═══ Data records
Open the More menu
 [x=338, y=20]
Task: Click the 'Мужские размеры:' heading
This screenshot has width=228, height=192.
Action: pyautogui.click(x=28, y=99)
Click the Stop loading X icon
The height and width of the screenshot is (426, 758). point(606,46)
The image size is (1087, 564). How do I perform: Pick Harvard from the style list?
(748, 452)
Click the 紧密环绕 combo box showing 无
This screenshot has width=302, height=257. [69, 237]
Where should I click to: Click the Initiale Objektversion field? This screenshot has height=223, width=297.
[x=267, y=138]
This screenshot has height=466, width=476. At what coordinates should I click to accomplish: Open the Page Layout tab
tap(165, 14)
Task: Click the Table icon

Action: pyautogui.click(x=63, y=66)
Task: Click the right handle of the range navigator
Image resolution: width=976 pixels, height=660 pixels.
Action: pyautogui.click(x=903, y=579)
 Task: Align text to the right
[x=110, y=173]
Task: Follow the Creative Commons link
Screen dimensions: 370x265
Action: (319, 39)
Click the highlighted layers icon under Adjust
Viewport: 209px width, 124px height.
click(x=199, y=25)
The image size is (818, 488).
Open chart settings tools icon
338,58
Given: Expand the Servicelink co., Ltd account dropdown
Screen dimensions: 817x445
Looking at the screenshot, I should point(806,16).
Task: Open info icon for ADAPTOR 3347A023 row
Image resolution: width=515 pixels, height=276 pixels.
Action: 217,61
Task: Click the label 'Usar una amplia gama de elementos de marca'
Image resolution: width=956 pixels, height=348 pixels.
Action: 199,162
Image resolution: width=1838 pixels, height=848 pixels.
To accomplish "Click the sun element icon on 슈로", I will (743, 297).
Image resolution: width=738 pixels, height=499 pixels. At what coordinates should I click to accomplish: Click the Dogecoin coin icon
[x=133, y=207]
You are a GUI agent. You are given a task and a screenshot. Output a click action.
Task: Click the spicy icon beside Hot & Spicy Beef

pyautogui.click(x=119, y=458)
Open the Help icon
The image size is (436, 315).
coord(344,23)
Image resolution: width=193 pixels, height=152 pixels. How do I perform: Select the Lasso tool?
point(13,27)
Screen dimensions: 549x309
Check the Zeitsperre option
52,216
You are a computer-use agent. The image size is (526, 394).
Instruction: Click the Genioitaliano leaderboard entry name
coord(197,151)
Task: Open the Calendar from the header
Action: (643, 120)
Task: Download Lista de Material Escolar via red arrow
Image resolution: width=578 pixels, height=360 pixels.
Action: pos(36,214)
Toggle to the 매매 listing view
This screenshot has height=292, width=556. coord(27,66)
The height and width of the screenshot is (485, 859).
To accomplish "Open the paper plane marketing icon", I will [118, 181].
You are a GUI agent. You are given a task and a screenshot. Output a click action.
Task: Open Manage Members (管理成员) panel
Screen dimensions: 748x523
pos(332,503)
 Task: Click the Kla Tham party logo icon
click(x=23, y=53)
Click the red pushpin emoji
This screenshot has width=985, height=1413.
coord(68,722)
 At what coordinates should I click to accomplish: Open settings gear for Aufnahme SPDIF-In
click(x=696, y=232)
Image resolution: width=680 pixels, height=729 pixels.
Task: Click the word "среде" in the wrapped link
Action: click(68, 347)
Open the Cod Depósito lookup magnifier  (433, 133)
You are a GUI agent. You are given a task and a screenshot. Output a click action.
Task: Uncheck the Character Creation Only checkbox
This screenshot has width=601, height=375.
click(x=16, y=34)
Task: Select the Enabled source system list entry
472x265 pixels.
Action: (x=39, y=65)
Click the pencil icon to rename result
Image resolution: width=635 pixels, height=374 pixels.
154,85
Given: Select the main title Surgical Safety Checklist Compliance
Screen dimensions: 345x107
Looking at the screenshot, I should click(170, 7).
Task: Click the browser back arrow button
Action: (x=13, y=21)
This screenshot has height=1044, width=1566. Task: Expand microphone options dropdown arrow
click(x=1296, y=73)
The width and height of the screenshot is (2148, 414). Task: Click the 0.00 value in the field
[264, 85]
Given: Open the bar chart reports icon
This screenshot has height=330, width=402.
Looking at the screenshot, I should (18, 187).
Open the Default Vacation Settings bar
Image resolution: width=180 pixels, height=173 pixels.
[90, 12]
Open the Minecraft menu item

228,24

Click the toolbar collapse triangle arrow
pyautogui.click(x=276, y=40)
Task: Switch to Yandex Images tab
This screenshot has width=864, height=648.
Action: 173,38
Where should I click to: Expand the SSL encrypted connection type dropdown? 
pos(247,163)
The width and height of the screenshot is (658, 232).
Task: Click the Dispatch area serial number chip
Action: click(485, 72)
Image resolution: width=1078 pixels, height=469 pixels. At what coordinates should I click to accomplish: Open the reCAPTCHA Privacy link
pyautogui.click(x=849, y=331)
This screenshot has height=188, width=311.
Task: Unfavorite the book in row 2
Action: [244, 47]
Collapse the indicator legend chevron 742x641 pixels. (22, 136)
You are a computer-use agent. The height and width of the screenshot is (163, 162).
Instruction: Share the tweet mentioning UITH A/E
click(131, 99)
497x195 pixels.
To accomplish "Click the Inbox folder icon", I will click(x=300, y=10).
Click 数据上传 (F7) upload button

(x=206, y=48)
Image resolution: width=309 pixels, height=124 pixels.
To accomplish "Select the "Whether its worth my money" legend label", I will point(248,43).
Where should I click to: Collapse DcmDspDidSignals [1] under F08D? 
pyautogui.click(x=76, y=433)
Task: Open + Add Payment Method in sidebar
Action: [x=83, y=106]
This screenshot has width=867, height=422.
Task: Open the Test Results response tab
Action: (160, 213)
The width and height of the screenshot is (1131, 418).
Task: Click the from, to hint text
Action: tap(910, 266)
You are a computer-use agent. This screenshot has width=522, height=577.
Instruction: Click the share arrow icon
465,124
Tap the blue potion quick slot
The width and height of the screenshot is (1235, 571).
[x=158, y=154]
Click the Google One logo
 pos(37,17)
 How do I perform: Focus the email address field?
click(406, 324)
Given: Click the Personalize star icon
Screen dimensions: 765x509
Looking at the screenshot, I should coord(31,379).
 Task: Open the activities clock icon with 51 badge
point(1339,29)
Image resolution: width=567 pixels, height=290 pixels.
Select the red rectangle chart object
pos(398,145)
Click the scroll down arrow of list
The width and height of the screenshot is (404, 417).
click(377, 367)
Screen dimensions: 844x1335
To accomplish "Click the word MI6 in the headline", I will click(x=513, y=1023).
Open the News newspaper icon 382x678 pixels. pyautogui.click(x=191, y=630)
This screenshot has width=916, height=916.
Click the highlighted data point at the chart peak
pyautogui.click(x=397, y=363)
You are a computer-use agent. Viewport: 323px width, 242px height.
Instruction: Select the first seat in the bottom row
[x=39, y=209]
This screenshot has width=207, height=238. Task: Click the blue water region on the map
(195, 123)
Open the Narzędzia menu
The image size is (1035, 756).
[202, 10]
══════
Retype the records exactly.

* Response:
Open the More menu
 [x=338, y=20]
Task: Click the 'Мужские размеры:' heading
This screenshot has width=228, height=192.
Action: pyautogui.click(x=28, y=99)
Click the Stop loading X icon
The height and width of the screenshot is (426, 758). point(606,46)
The image size is (1087, 564). How do I perform: Pick Harvard from the style list?
(748, 452)
Click the 紧密环绕 combo box showing 无
This screenshot has width=302, height=257. [69, 237]
Where should I click to: Click the Initiale Objektversion field? This screenshot has height=223, width=297.
[x=267, y=138]
This screenshot has height=466, width=476. At what coordinates should I click to accomplish: Open the Page Layout tab
tap(165, 14)
Task: Click the Table icon

Action: pyautogui.click(x=63, y=66)
Task: Click the right handle of the range navigator
Image resolution: width=976 pixels, height=660 pixels.
Action: pyautogui.click(x=903, y=579)
 Task: Align text to the right
[x=110, y=173]
Task: Follow the Creative Commons link
Screen dimensions: 370x265
Action: (319, 39)
Click the highlighted layers icon under Adjust
Viewport: 209px width, 124px height.
click(x=199, y=25)
The image size is (818, 488).
Open chart settings tools icon
338,58
Given: Expand the Servicelink co., Ltd account dropdown
Screen dimensions: 817x445
Looking at the screenshot, I should point(806,16).
Task: Open info icon for ADAPTOR 3347A023 row
Image resolution: width=515 pixels, height=276 pixels.
Action: 217,61
Task: Click the label 'Usar una amplia gama de elementos de marca'
Image resolution: width=956 pixels, height=348 pixels.
Action: 199,162
Image resolution: width=1838 pixels, height=848 pixels.
To accomplish "Click the sun element icon on 슈로", I will (743, 297).
Image resolution: width=738 pixels, height=499 pixels. At what coordinates should I click to accomplish: Click the Dogecoin coin icon
[x=133, y=207]
You are a GUI agent. You are given a task and a screenshot. Output a click action.
Task: Click the spicy icon beside Hot & Spicy Beef

pyautogui.click(x=119, y=458)
Open the Help icon
The image size is (436, 315).
coord(344,23)
Image resolution: width=193 pixels, height=152 pixels. How do I perform: Select the Lasso tool?
point(13,27)
Screen dimensions: 549x309
Check the Zeitsperre option
52,216
You are a computer-use agent. The image size is (526, 394).
Instruction: Click the Genioitaliano leaderboard entry name
coord(197,151)
Task: Open the Calendar from the header
Action: (643, 120)
Task: Download Lista de Material Escolar via red arrow
Image resolution: width=578 pixels, height=360 pixels.
Action: pos(36,214)
Toggle to the 매매 listing view
This screenshot has height=292, width=556. coord(27,66)
The height and width of the screenshot is (485, 859).
To accomplish "Open the paper plane marketing icon", I will [118, 181].
You are a GUI agent. You are given a task and a screenshot. Output a click action.
Task: Open Manage Members (管理成员) panel
Screen dimensions: 748x523
pos(332,503)
 Task: Click the Kla Tham party logo icon
click(x=23, y=53)
Click the red pushpin emoji
This screenshot has width=985, height=1413.
coord(68,722)
 At what coordinates should I click to accomplish: Open settings gear for Aufnahme SPDIF-In
click(x=696, y=232)
Image resolution: width=680 pixels, height=729 pixels.
Task: Click the word "среде" in the wrapped link
Action: click(68, 347)
Open the Cod Depósito lookup magnifier  (433, 133)
You are a GUI agent. You are given a task and a screenshot. Output a click action.
Task: Uncheck the Character Creation Only checkbox
This screenshot has width=601, height=375.
click(x=16, y=34)
Task: Select the Enabled source system list entry
472x265 pixels.
Action: (x=39, y=65)
Click the pencil icon to rename result
Image resolution: width=635 pixels, height=374 pixels.
154,85
Given: Select the main title Surgical Safety Checklist Compliance
Screen dimensions: 345x107
Looking at the screenshot, I should click(170, 7).
Task: Click the browser back arrow button
Action: (x=13, y=21)
This screenshot has height=1044, width=1566. Task: Expand microphone options dropdown arrow
click(x=1296, y=73)
The width and height of the screenshot is (2148, 414). Task: Click the 0.00 value in the field
[264, 85]
Given: Open the bar chart reports icon
This screenshot has height=330, width=402.
Looking at the screenshot, I should (18, 187).
Open the Default Vacation Settings bar
Image resolution: width=180 pixels, height=173 pixels.
[90, 12]
Open the Minecraft menu item

228,24

Click the toolbar collapse triangle arrow
pyautogui.click(x=276, y=40)
Task: Switch to Yandex Images tab
This screenshot has width=864, height=648.
Action: 173,38
Where should I click to: Expand the SSL encrypted connection type dropdown? 
pos(247,163)
The width and height of the screenshot is (658, 232).
Task: Click the Dispatch area serial number chip
Action: click(485, 72)
Image resolution: width=1078 pixels, height=469 pixels. At what coordinates should I click to accomplish: Open the reCAPTCHA Privacy link
pyautogui.click(x=849, y=331)
This screenshot has height=188, width=311.
Task: Unfavorite the book in row 2
Action: [244, 47]
Collapse the indicator legend chevron 742x641 pixels. (22, 136)
You are a computer-use agent. The height and width of the screenshot is (163, 162).
Instruction: Share the tweet mentioning UITH A/E
click(131, 99)
497x195 pixels.
To accomplish "Click the Inbox folder icon", I will click(x=300, y=10).
Click 数据上传 (F7) upload button

(x=206, y=48)
Image resolution: width=309 pixels, height=124 pixels.
To accomplish "Select the "Whether its worth my money" legend label", I will point(248,43).
Where should I click to: Collapse DcmDspDidSignals [1] under F08D? 
pyautogui.click(x=76, y=433)
Task: Open + Add Payment Method in sidebar
Action: [x=83, y=106]
This screenshot has width=867, height=422.
Task: Open the Test Results response tab
Action: (160, 213)
The width and height of the screenshot is (1131, 418).
Task: Click the from, to hint text
Action: tap(910, 266)
You are a computer-use agent. This screenshot has width=522, height=577.
Instruction: Click the share arrow icon
465,124
Tap the blue potion quick slot
The width and height of the screenshot is (1235, 571).
[x=158, y=154]
Click the Google One logo
 pos(37,17)
 How do I perform: Focus the email address field?
click(406, 324)
Given: Click the Personalize star icon
Screen dimensions: 765x509
Looking at the screenshot, I should coord(31,379).
 Task: Open the activities clock icon with 51 badge
point(1339,29)
Image resolution: width=567 pixels, height=290 pixels.
Select the red rectangle chart object
pos(398,145)
Click the scroll down arrow of list
The width and height of the screenshot is (404, 417).
click(377, 367)
Screen dimensions: 844x1335
To accomplish "Click the word MI6 in the headline", I will click(x=513, y=1023).
Open the News newspaper icon 382x678 pixels. pyautogui.click(x=191, y=630)
This screenshot has width=916, height=916.
Click the highlighted data point at the chart peak
pyautogui.click(x=397, y=363)
You are a computer-use agent. Viewport: 323px width, 242px height.
Instruction: Select the first seat in the bottom row
[x=39, y=209]
This screenshot has width=207, height=238. Task: Click the blue water region on the map
(195, 123)
Open the Narzędzia menu
The image size is (1035, 756).
[202, 10]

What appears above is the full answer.